[Instructions for the task]: From the line that includes "Where should I click to: Click" to the last line of the records that follow, copy every line exactly and nothing more, omitting pictures.

[Available data]:
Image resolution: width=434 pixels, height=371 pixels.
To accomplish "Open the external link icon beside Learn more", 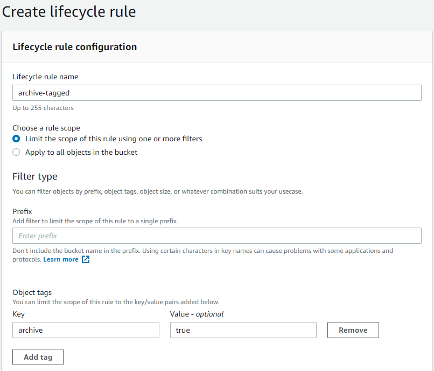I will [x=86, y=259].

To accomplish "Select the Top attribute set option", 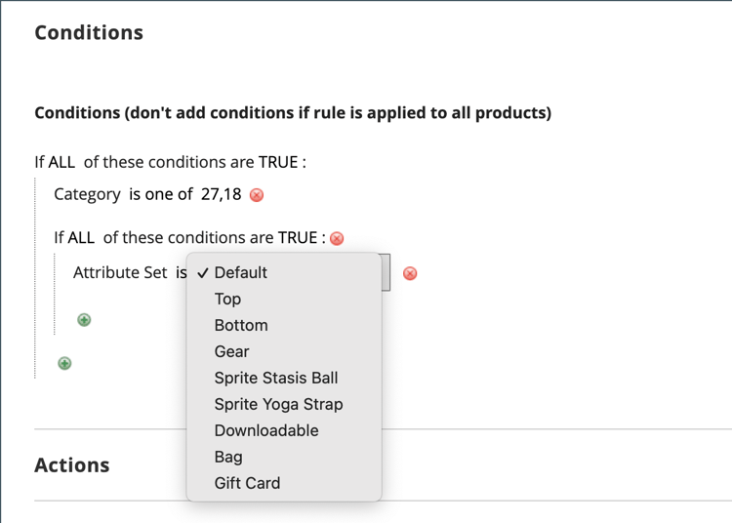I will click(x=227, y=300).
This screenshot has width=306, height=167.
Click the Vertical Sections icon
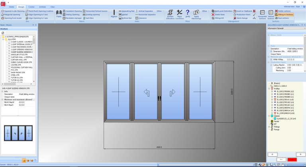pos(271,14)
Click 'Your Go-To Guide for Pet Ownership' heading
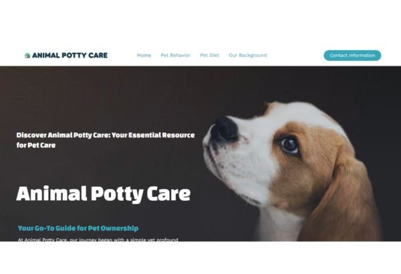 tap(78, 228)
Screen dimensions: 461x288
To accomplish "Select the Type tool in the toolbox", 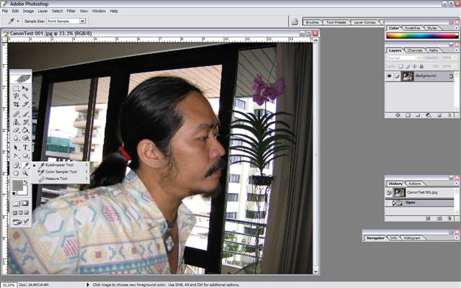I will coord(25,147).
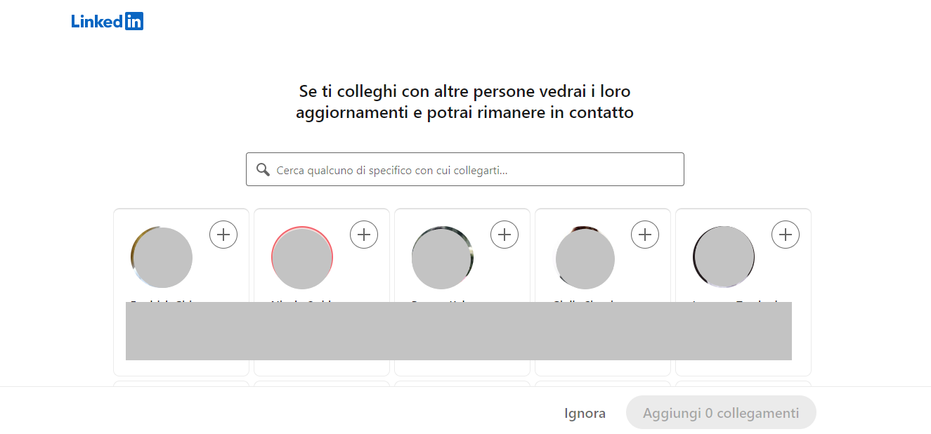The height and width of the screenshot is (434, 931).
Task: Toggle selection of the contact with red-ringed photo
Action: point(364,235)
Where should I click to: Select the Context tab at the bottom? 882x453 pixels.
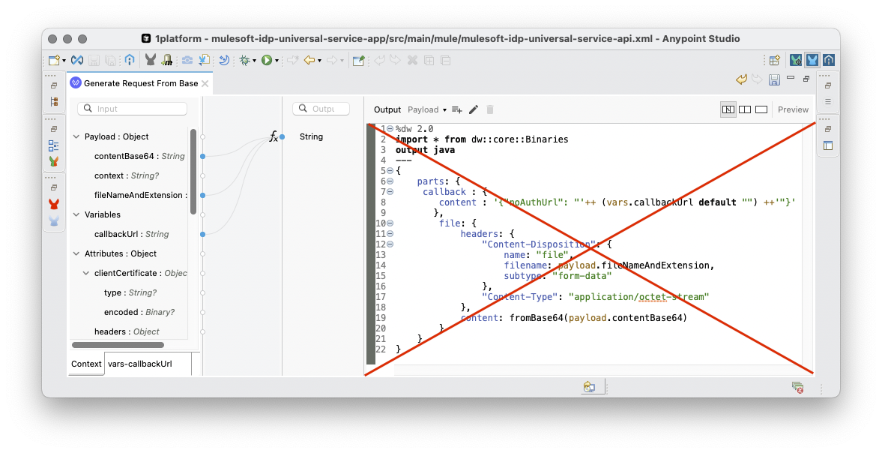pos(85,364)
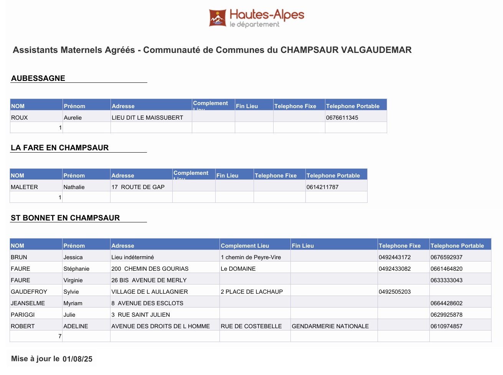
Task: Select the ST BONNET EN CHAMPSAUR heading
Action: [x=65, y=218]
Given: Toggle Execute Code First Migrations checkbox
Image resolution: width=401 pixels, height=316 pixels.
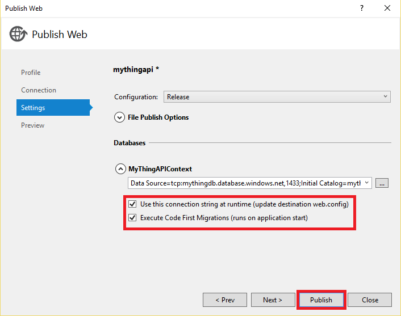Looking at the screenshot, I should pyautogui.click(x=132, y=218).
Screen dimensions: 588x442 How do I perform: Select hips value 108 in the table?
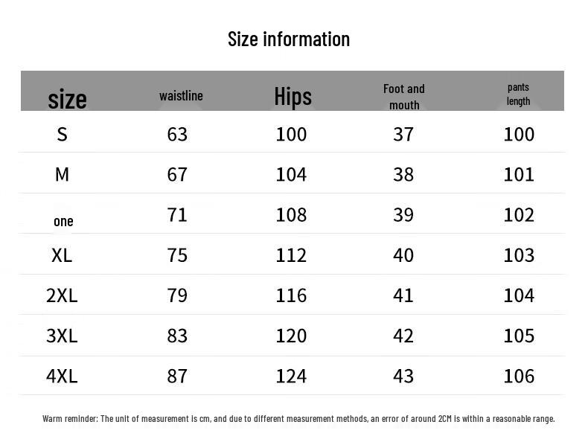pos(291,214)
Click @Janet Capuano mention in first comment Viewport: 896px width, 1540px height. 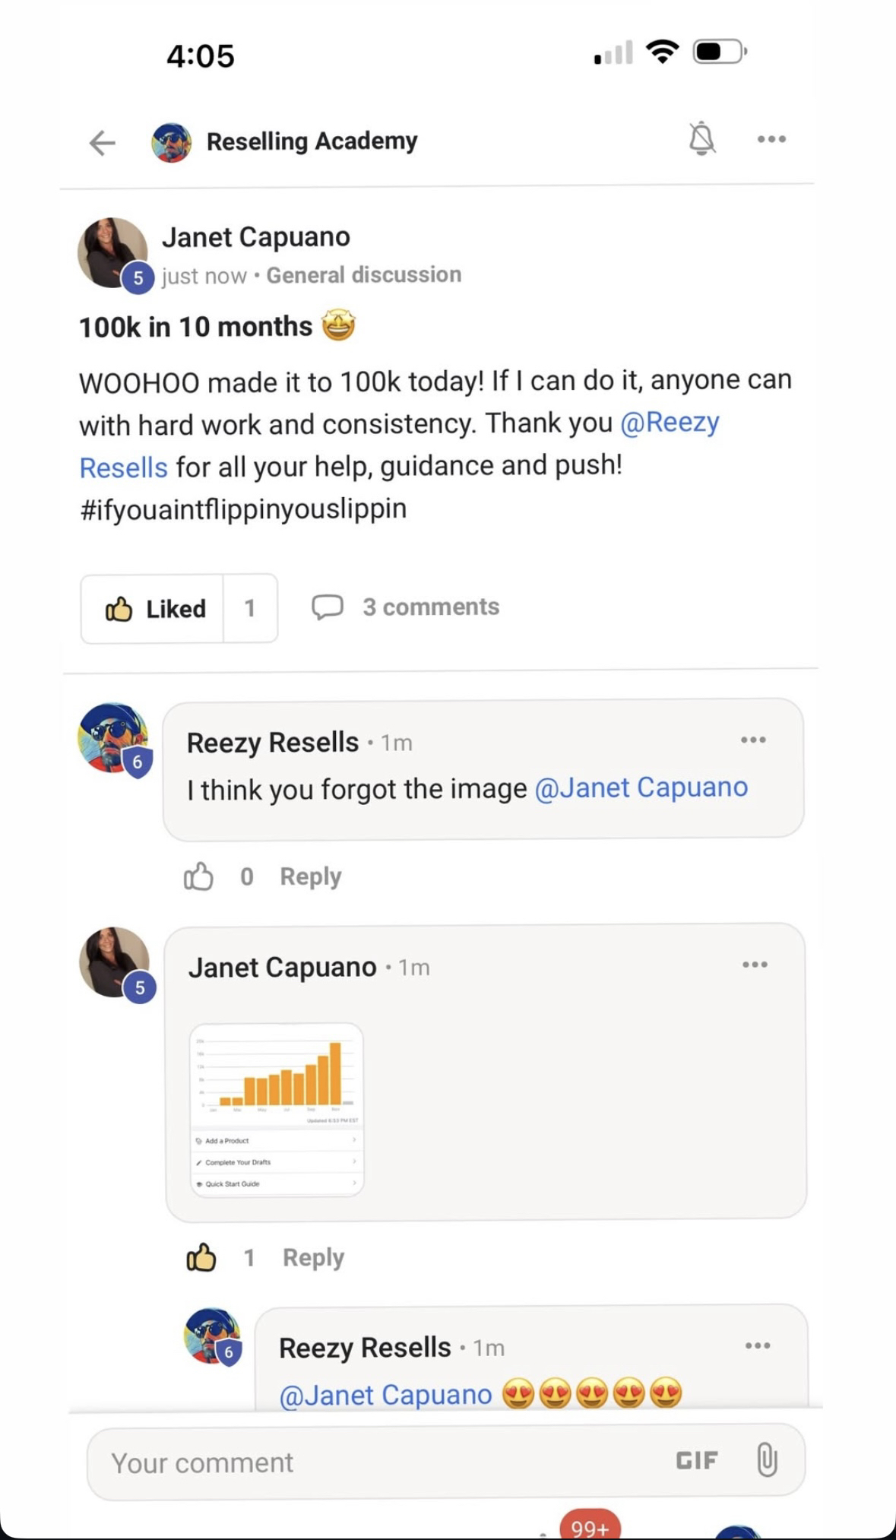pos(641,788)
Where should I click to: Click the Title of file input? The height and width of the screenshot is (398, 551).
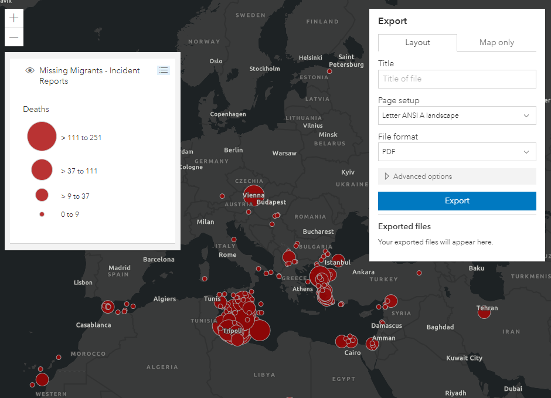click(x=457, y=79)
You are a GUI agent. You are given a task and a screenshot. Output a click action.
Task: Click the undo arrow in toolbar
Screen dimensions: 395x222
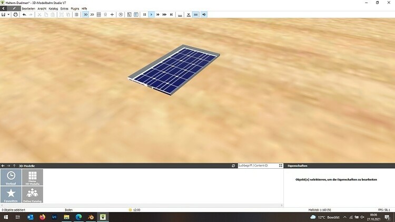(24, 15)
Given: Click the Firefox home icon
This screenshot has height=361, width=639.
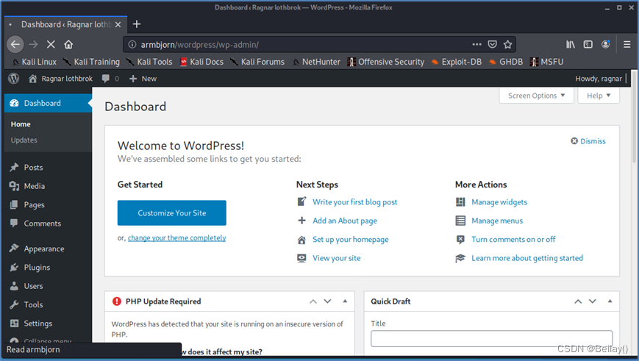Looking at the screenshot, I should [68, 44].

[Task output]:
Where should I click to: Click the Title of file input? The height and width of the screenshot is (398, 551).
click(x=457, y=79)
You are a GUI agent. You are given a task and a screenshot. Output a click action.
Task: Click the undo arrow in toolbar
Screen dimensions: 395x222
(24, 15)
Given: Click the Firefox home icon
This screenshot has height=361, width=639.
Looking at the screenshot, I should [68, 44].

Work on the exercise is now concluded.